When I lived in the city and often took a cab home late at night, I occasionally had some amazing and humbling conversations with drivers, conversations that seemed to spring up from them. Leaving a cab one evening after a silent ride, I commented positively on the religious medals hanging from the mirror. More than an hour later, we were still engaged in a deep conversation in the parking lot outside my apartment because the driver was trying to unravel some spiritual mystery and was seeking advice.

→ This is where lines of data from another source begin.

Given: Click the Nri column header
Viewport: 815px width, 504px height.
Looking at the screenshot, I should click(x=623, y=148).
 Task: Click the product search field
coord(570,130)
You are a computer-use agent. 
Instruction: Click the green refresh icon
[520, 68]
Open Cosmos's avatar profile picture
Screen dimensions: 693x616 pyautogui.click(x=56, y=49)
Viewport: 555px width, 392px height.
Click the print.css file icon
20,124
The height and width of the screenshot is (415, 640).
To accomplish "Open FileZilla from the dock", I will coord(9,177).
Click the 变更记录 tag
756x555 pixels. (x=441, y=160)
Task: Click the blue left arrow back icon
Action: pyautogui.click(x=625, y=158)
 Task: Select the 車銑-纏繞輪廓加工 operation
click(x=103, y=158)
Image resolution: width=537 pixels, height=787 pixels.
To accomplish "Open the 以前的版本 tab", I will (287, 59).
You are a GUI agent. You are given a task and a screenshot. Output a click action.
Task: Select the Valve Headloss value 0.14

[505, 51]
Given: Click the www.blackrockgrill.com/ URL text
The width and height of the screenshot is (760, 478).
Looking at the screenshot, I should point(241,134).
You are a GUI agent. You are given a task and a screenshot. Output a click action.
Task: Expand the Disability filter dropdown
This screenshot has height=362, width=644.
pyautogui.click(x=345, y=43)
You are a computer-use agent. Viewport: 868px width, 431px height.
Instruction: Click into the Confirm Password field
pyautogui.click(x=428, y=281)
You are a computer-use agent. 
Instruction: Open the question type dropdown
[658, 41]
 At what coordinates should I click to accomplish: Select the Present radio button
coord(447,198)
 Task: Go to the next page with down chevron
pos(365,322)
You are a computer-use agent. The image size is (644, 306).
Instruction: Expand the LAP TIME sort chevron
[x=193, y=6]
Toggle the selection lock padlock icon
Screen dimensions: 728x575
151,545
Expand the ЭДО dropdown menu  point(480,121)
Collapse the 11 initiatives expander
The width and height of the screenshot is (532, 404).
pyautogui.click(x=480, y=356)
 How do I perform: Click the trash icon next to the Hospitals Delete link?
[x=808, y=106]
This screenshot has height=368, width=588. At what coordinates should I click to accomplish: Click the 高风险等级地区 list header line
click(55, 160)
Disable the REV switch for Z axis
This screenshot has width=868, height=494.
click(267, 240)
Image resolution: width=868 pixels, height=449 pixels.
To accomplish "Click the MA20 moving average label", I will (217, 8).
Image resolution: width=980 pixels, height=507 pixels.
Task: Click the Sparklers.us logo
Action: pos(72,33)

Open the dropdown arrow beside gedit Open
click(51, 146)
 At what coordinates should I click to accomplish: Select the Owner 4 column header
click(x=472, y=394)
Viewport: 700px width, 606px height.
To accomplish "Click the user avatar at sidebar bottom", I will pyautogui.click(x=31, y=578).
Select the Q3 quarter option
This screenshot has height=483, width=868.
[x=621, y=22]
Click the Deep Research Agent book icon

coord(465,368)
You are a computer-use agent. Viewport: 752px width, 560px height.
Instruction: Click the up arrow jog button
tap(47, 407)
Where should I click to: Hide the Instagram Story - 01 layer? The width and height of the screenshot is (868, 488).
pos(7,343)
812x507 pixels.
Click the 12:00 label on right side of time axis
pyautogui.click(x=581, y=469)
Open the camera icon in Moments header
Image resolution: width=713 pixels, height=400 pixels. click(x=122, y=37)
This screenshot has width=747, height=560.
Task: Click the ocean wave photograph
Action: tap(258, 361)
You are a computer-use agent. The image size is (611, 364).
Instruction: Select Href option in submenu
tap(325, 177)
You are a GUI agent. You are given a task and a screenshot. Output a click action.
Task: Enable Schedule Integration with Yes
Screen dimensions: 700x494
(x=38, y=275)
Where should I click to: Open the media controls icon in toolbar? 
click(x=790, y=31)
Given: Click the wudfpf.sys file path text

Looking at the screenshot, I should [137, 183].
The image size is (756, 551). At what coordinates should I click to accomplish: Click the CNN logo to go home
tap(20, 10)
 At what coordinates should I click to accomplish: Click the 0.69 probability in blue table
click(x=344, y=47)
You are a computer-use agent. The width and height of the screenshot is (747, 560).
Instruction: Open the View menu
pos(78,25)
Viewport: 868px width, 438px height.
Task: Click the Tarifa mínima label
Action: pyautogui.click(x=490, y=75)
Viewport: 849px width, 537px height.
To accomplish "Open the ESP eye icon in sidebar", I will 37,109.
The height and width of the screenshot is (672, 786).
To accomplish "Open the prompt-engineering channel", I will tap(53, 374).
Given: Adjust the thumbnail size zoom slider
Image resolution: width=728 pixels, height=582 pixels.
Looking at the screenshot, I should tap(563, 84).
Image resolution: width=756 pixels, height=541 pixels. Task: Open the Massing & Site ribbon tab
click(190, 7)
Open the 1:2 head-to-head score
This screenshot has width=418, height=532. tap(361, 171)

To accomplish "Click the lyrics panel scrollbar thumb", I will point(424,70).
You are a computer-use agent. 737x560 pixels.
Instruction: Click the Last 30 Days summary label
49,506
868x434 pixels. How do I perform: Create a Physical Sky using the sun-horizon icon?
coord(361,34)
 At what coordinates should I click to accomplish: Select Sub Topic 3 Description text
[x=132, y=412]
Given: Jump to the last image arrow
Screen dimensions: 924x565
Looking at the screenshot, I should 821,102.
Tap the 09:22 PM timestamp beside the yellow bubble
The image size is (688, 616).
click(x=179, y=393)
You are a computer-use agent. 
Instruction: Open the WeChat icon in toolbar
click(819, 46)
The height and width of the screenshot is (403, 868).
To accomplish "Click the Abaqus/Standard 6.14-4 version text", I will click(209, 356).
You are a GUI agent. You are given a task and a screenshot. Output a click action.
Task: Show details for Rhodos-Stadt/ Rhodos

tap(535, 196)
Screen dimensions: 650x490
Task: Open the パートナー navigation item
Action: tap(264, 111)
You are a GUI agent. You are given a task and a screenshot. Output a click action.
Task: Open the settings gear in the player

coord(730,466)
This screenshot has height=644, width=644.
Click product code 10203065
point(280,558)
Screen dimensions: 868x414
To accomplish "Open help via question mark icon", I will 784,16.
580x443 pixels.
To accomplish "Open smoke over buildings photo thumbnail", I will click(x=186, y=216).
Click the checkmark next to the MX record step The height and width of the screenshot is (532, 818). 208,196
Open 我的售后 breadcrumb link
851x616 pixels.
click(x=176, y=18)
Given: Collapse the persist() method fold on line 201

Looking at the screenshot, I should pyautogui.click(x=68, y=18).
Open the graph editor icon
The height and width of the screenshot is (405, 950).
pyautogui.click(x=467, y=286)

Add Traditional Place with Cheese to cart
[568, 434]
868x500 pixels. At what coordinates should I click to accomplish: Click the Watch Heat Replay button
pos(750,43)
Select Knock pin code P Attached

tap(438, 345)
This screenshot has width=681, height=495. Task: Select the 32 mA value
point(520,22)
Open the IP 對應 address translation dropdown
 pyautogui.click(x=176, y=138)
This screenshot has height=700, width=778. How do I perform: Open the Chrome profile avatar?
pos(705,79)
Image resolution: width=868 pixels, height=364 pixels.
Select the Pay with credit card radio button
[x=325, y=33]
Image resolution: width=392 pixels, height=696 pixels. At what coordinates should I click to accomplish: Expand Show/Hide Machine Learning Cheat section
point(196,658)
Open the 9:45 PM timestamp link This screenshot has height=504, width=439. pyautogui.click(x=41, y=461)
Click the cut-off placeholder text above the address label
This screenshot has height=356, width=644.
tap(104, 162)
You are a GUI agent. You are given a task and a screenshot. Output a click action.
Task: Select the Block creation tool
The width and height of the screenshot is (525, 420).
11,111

That was at least five years ago, and I still recall the particulars.
Not a driver, but I also remember the young oil burner technician, the third to visit me one frigid winter week, and the only one who correctly diagnosed and fixed the furnace problem and restored my apartment’s heat. I followed him out to the sidewalk asking some follow-up questions. As he reassured me about the situation (“it will already be warm when you go back upstairs”) and was putting his gear back in the truck, he turned to me and without hesitating said, “My mom died recently and I miss her.” That was a long talk, too (and a visit that was never billed; thanks, mom).
Oranges and Dior(!) and grief and wonder at the infinite collection of stories in this unimaginably vast universe. Endless wonderment; it all *does* mean something.